_Trecho da fonte_.
◇ ◇ ◇ ◇ ◇ ◇ ◇

A despeito da longa atuação de José Coelho da Gama e Abreu, o Barão de

Marajó, na administração pública na segunda metade do século XIX seja durante o

período imperial ocupando cargos como o de diretor de obras públicas, de deputado e de

presidente das províncias do Pará e Amazonas; seja no período republicano ocupando o

cargo de Intendente de Belém e posteriormente foi senador estadual, cargo que exerceu

até o ano de sua morte em 1906; existe em Belém apenas uma rua com seu nome, no

Bairro do Comércio.

Ao mesmo tempo em que ocorria essa intensa atividade politica, sua atividade

intelectual se destacava em sua época foi sócio correspondente da Academia Real das

Ciências de Lisboa e da Sociedade de Geografia do Rio de Janeiro e um dos fundadores

do Instituto Histórico e Geográfico do Pará. O Barão de Marajó foi autor de obras

como As Regiões Amazônicas (1896), Do Amazonas ao Sena, Nilo, Bósphoro e

Danúbio: Apontamentos de viagem (1874-1876) e Um Protesto (1883). Entre estas, a As

Regiões Amazônicas (1896) tornou-se um estudo de referência sobre a Amazônia como

Motins Políticos do Barão de Guajará ou os Estudos Corográficos de Antonio Baena.

Destacou-se como divulgador de sua região sendo representante do Pará nas exposições

universais de Paris (1889) e Chicago (1893).

É importante mencionar que em sua época foram publicados vários textos

biográficos publicados pela imprensa portuguesa: no jornal Diário Illustrado (1875), na

revista Brasil-Portugal (1899) e no livro Factos e Homens do meu tempo – memórias

de um jornalista (1907). No Brasil o nome do Barão já havia sido inserido em uma

Galeria Histórica organizada pelo Instituto Histórico e Geográfico do Pará em 1918, que

foi lançada juntamente a uma mostra de pintura e desenho com representações artísticas

de cada um dos biografados. No ano de 1932 foi comemorado pelo Instituto Histórico e

Geográfico do Pará o centenário de nascimento de José Coelho da Gama e Abreu, o

Barão de Marajó.

◇ ◇ ◇ ◇ ◇ ◇ ◇

(Dados de elementos e posições de texto)
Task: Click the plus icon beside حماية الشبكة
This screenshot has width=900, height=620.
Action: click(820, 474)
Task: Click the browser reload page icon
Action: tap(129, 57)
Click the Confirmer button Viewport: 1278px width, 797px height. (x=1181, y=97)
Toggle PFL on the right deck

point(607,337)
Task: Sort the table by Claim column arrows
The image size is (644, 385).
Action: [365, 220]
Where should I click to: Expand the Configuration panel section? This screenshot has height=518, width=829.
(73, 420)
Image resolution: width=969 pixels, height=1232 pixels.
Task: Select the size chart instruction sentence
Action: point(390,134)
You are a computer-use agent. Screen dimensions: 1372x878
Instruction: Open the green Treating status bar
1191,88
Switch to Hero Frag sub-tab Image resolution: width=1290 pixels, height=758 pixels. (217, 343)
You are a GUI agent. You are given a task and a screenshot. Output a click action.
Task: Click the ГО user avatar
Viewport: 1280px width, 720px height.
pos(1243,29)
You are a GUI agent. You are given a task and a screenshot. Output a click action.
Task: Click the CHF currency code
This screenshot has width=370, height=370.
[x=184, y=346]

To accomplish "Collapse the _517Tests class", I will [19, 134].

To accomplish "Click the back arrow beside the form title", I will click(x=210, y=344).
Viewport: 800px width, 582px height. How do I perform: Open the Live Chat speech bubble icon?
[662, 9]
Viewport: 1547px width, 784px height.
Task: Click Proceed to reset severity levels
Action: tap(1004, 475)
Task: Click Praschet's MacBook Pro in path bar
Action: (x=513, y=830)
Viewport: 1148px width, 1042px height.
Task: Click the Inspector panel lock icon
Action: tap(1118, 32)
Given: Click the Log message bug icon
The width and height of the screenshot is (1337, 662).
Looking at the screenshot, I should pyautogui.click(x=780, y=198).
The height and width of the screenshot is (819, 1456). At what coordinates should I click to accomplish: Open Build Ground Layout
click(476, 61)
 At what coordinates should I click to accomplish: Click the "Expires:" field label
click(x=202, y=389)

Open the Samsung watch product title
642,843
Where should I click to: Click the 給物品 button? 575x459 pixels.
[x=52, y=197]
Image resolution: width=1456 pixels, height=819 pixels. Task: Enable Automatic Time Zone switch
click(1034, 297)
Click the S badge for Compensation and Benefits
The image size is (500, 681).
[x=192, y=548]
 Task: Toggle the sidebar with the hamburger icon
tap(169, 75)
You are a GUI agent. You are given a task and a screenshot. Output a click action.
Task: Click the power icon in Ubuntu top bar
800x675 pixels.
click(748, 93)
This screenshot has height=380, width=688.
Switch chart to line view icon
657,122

◇ ◇ ◇ ◇ ◇ ◇ ◇

_Tarefa escrita 1_. Reescreva o trecho sobre o Barão de Marajó que se inicia com as palavras que contêm "foi lançada juntamente" e se encerra com "Barão de Marajó.", trocando "mostra" por "exposição".
_Tarefa escrita 2_. Extraia das linhas acima todas aquelas em que aparece a palavra "size".

_Resposta 1_.
foi lançada juntamente a uma exposição de pintura e desenho com representações artísticas

de cada um dos biografados. No ano de 1932 foi comemorado pelo Instituto Histórico e

Geográfico do Pará o centenário de nascimento de José Coelho da Gama e Abreu, o

Barão de Marajó.

_Resposta 2_.
The image size is (644, 385).
Task: Select the size chart instruction sentence
The image size is (500, 681).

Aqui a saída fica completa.